In 2017 little more than a month after the inauguration of Donald Trump the Tree of Life Unitarian Universalist Congregation, 5603 Bull Valley Road in McHenry, Illinois was proud to present Poets in Resistance, a public reading featuring poets from McHenry County, Chicago and suburbs and even from southern Wisconsin.  It turned out to be both timely and one of the most successful public events ever offered by the Congregation.  
“It has been the historic mission of poets to be the prophets, Cassandras, and voices of the voiceless often in defiance of authority and at great personal risk,” wrote organizer Patrick Murfin in a call for poets then.  “Now,” he says, “perilous times, climate disaster, war, oppression, and existential threat to democracy demand that those voices be heard again.”

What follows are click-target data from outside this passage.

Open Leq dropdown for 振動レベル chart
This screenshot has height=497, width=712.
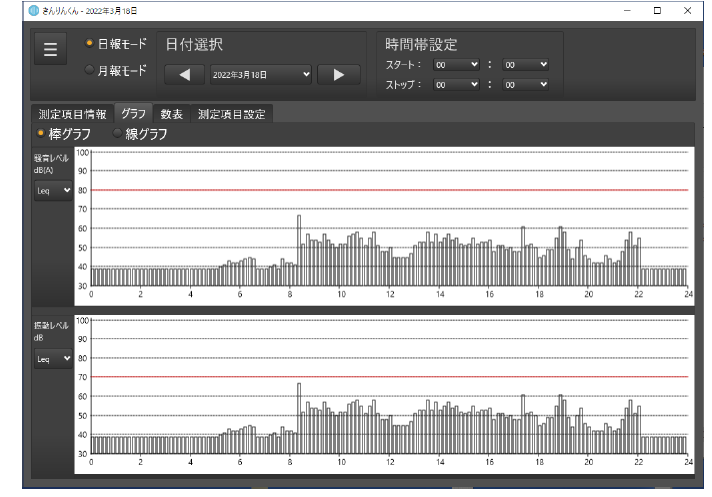tap(53, 358)
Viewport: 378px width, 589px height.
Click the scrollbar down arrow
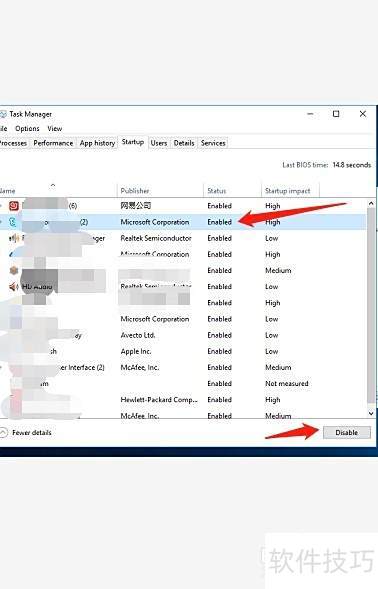click(x=371, y=413)
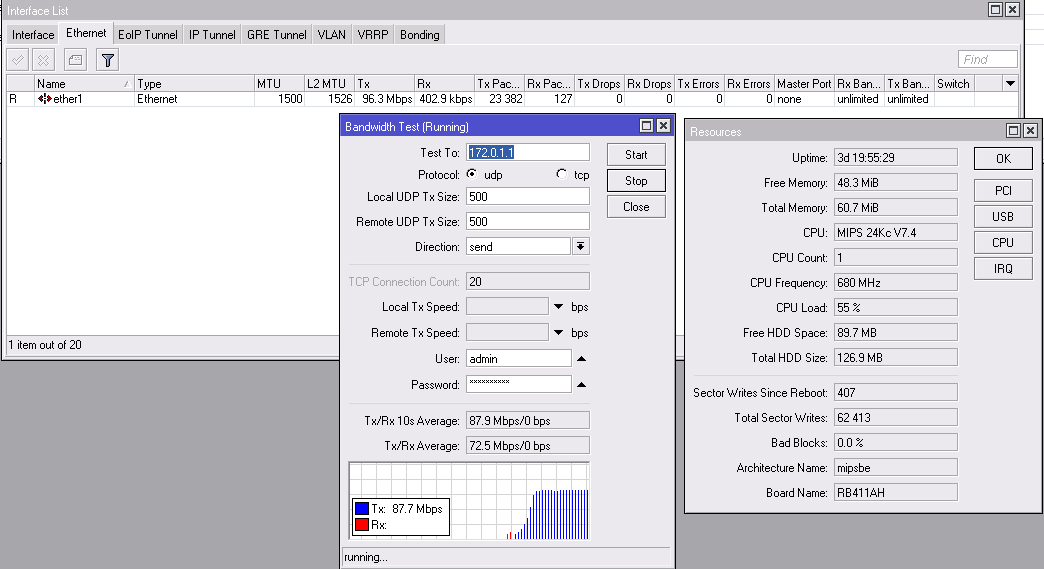This screenshot has height=569, width=1044.
Task: Open the Direction dropdown
Action: click(x=580, y=246)
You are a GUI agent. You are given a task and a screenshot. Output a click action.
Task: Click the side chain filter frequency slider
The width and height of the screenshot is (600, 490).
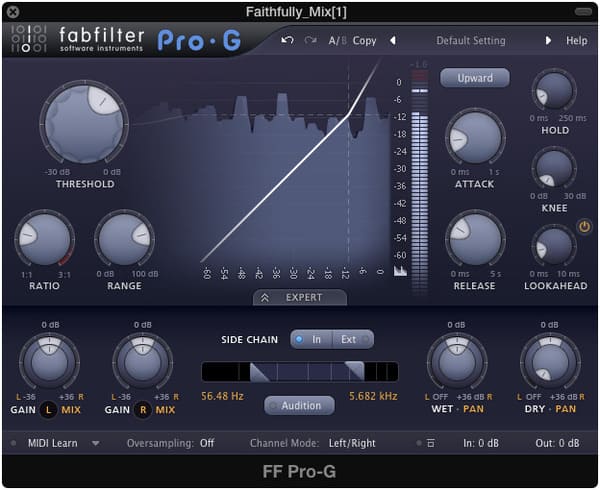300,372
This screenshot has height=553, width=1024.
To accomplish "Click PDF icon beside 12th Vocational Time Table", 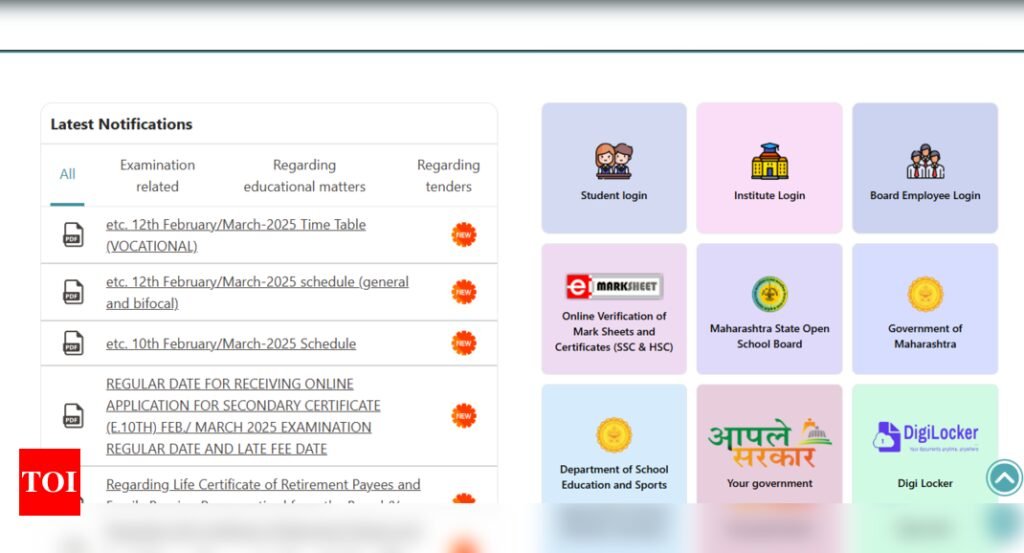I will 73,235.
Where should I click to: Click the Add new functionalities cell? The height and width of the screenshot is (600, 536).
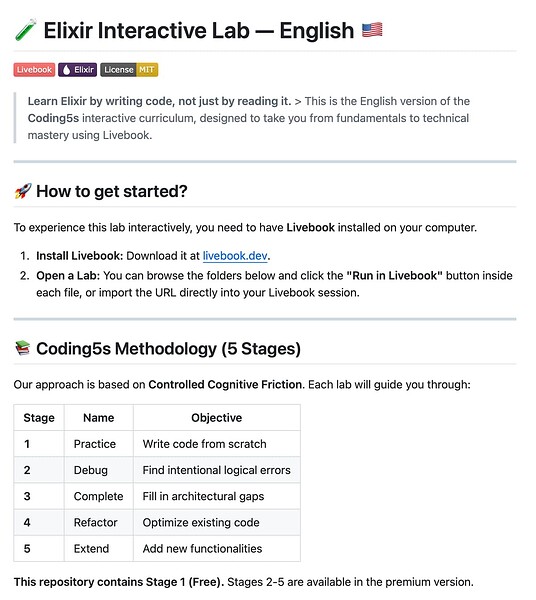217,548
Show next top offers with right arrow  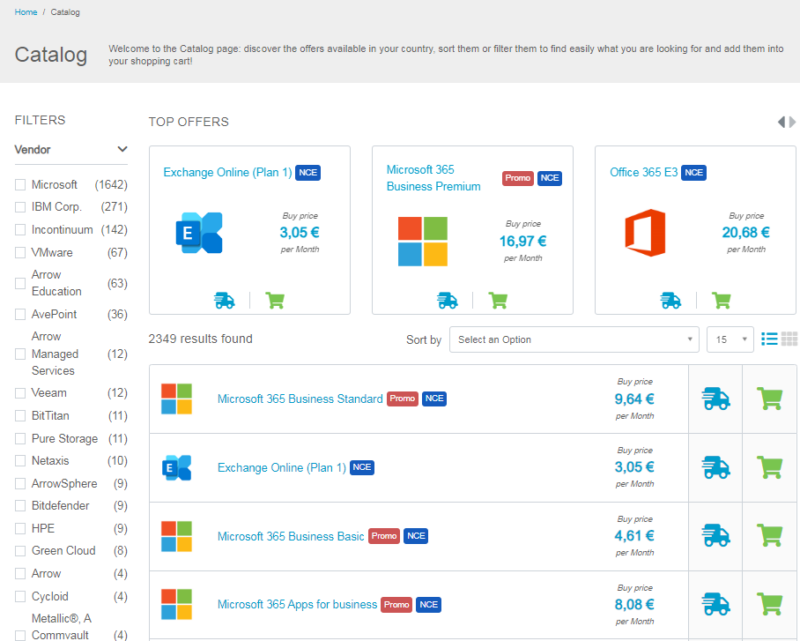click(793, 122)
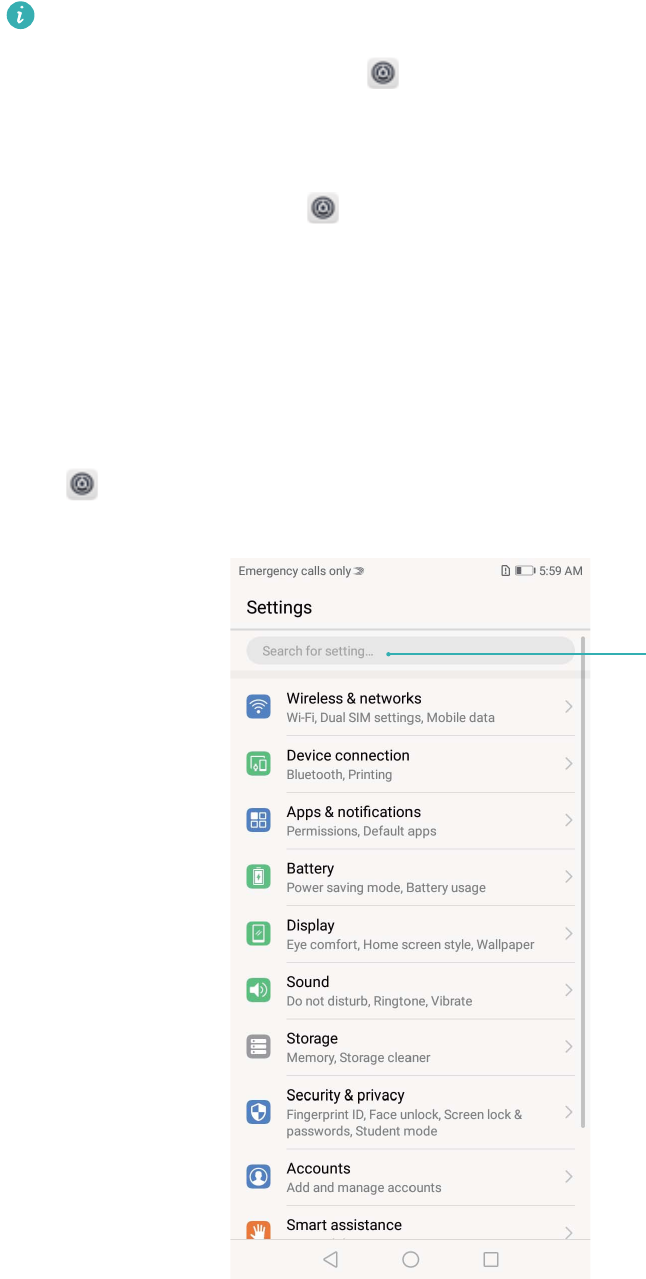Tap the Back navigation triangle button
This screenshot has width=646, height=1279.
click(x=330, y=1260)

Mojdeh Stoakly of Chicago Slam Poets reading at the first Poets in Resistance program in 2017.
Poets in Resistance II will be held at Tree of Life on Friday, March 13 from 7-10 pm.  The event will be free and open to the public but those in attendance are urged to “vote” by making voluntary donations of $10 or more to any or four organizations representing grass roots resistanceExtinction Rebellion U.S., the youth-led climate activists inspired by Greta Thunberg; March for Our Lives, the student-led anti-gun violence organization first organized by survivors of the Parkland High School shooting; No More Deaths provides humanitarian aid to border crossers whose members and supporters have been prosecuted for their life-saving work; and Black Lives Matter Chicago, an intersectional movement that values Black people and the right to self-determination fighting for justice for families impacted by police violence and other oppression

A call for poets is now going out.  Last time poets were added to the program on a first-come, first-serve basis.  This time in order to assure the widest possible range of voices—all ages, gender identification, races, ethnicities, and spiritualties—and of style—poetry slam, hip-hop, performance art, observational, personal reflection, traditional, rhymed, unrhymed, even academic—poets are asked to submit a representative piece of their work—not necessarily  what they plan to read.

Send submissions with short one or two sentence of personal information for the program book and introductions in a Word doc format along with a head shot photo in a jpeg format to pmurfin@sbcglobal.net .

Ten to twelve poets will be selected and a couple of alternates in case of late cancelations.  Each set will be limited to 10 minutes and will be timed.  Poets will be able to read from a podium, use a stand-up microphone, sit on a stool, or roam the stage with a wireless mic.  Space will be available to offer books, chapbooks, CDs or other materials for sale.

Coffee, water, soft drinks, and light refreshments will be available for free.

Poets in Resistance II  on recalls a successful Poets Against the War reading and program that Murfin organized in 2004 at the congregation’s former home, the Congregational Unitarian Church in Woodstock.


Patrick Murfin seen reading at a Tree of Life Coffee House event, will host Poets in Resistance II.
Murfin is the author of We Build Temples in the Heart. a collection published in 2004 by Skinner House Books of Boston and a homemade chapbook Resistance Poems.  His poetry frequently appears in his daily blog, Heretic Rebel, a Thing to Flout, where he also curates an annual National Poetry Month feature. As an activist the 70 year old Crystal Lake resident has been an organizer of and spokesperson for many social justice campaigns.  He is perhaps best known for his activity as a member of the Industrial Workers of the World (IWW) and as a member of the Chicago Seed underground newspaper collective in the ‘60’s and ‘70’s and as the an organizer and annual host of the Diversity Day Festival held on Woodstock Square for a dozen years and the Lights for Liberty immigration justice rally held last summer outside of the immigrant detention facility in McHenry County Jail.  He is Chair of the Tree of Live Social Justice Team.